By JULIAN SHEA in London | China Daily Global | Updated: 2024-01-05 10:24

A truck is being removed from a snowy street following an accident during heavy snowfall in Viborg, Denmark, on Wednesday. JOHNNY PEDERSEN/AFP

Europe has had a tumultuous start to the new year with extreme weather conditions being experienced across the continent, causing floods, power cuts and transport chaos.

Scandinavia was particularly hard hit. Even by the usual standards of the northern region, the temperature was particularly low, with Swedish news agency TT reporting that a reading of — 43.6 C recorded in Swedish Lapland was the country's lowest January temperature in 25 years.

Bridges and schools were shut because of the extreme conditions. And in Denmark, the police advised motorists against unnecessary journeys because of the safety risks.

Siberian winds caused record-low temperatures in the Russian capital Moscow, and the Baltic states of Estonia, Latvia and Lithuania were also affected.

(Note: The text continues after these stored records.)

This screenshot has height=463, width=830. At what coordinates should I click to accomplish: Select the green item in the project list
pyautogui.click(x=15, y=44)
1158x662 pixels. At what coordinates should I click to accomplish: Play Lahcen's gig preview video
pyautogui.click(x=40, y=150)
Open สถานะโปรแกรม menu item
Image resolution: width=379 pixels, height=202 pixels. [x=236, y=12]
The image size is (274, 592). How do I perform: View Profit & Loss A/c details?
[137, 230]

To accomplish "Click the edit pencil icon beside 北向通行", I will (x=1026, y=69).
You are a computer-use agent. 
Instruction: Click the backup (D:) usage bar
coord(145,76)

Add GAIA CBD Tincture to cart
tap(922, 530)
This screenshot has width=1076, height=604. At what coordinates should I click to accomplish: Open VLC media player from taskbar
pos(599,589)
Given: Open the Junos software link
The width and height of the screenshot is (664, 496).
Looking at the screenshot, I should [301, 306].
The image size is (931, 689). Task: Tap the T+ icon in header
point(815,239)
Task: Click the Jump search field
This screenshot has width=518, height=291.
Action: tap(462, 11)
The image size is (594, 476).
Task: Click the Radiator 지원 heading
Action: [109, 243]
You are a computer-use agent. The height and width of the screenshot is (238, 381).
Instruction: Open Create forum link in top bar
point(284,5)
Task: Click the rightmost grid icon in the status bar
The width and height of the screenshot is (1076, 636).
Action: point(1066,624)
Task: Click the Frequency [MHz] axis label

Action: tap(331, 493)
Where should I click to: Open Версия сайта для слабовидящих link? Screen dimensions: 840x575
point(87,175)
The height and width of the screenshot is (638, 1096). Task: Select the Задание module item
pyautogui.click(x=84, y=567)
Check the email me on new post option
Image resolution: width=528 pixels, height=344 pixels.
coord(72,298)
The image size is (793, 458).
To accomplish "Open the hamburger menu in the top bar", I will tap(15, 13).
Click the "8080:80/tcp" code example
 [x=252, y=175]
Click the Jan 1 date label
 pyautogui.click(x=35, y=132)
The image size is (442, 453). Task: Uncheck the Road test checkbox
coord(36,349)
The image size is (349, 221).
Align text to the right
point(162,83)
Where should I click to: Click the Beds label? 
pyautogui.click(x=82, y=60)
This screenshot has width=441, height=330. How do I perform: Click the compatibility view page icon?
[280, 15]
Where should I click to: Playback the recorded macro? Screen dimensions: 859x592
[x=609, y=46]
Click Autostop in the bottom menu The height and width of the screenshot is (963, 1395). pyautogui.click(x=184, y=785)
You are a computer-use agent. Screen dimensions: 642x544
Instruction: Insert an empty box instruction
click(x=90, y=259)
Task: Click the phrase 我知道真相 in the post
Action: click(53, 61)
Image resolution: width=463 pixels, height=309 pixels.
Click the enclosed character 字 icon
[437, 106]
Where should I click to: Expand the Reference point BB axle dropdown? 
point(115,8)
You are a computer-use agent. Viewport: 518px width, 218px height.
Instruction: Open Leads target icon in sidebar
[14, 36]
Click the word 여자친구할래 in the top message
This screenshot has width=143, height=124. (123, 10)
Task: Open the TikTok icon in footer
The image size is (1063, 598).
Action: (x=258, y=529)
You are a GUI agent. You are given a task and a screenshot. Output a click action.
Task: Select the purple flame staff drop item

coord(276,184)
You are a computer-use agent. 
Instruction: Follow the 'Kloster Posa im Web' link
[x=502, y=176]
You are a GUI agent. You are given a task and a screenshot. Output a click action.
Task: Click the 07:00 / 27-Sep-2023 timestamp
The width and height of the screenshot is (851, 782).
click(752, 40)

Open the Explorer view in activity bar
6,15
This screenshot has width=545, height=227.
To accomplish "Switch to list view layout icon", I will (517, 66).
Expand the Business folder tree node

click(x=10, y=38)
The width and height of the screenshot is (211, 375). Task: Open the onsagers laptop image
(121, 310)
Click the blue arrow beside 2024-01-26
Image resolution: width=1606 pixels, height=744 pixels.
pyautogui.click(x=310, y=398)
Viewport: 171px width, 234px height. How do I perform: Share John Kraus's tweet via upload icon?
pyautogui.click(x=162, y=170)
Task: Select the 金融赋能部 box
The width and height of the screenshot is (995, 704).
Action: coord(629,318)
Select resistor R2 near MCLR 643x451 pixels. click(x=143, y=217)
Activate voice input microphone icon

Further west, the problem was not the temperature but the high winds of Storm Henk, with thousands of households across the United Kingdom having a cold and dark start to the new year because of storm-related power disruption and widespread flooding. There was at least one fatality when a falling tree hit a car in Gloucestershire County in the west of England.

ITV News reported that the roof had been blown off an observation pod on the London Eye viewing platform with a family of 11 trapped inside it, and trees were lost at the world-renowned Royal Botanic Gardens at Kew in western London.

The Environment Agency put 271 flood warnings in place. On the Isle of Wight, off the southern coast of England, winds of 151 kilometers per hour were recorded.

The disruption occurred as weather forecasting bureau the Met Office published provisional data showing that 2023 was the UK's second-warmest year on record, fractionally below 2022, with Wales and Northern Ireland both recording their hottest years. Climate change had made higher temperatures "significantly more likely", the Met Office was quoted as saying by the BBC.

Rising water levels on the River Maas in the Netherlands caused such concern that houseboat owners were evacuated as a precautionary measure, and personnel and equipment came from as far away as Slovakia to help authorities in Germany and northern France deal with flood and storm damage in regions such as Pas-de-Calais, which had already experienced severe flooding in November.

"As the new year starts, EU solidarity does not waver," the European Union's Commissioner for Crisis Management Janez Lenarcic said.

"Once again, the EU Civil Protection Mechanism's swift and decisive assistance to the flood-stricken regions of Germany and France stands as a testament to the strength of unity. I thank Austria, Czechia, France, Hungary, the Netherlands, Slovenia, Slovakia and Sweden for quickly showing their support."